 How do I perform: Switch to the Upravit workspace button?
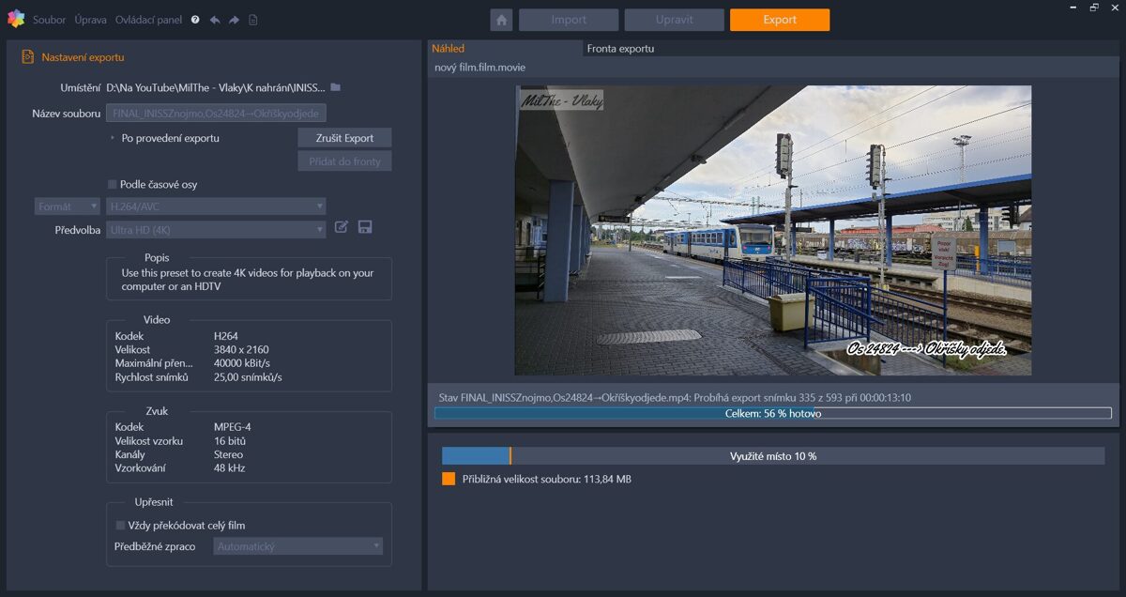674,20

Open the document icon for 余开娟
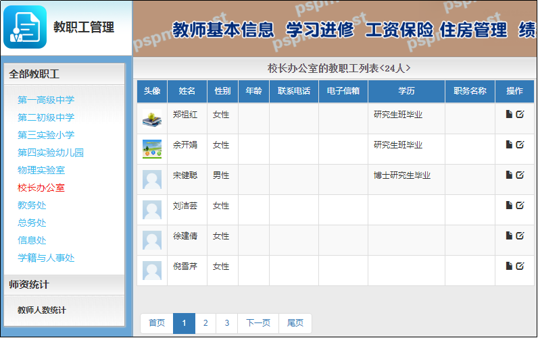point(509,144)
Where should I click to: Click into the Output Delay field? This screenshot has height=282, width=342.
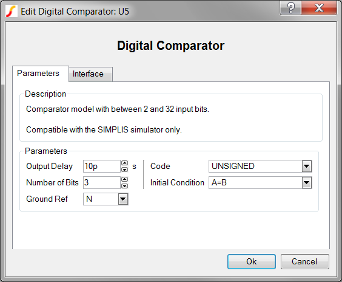pos(102,167)
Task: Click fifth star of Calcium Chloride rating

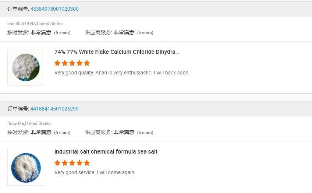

== WHAT THE EXERCISE ASKS ==
Retype all of the material above exactly; the pictures stay out.

== TASK RESPONSE ==
 How do I perform: Switch to the Upravit workspace button?
674,20

Open the document icon for 余开娟
point(509,144)
Where should I click to: Click into the Output Delay field? This screenshot has height=282, width=342.
pos(102,167)
Task: Click fifth star of Calcium Chloride rating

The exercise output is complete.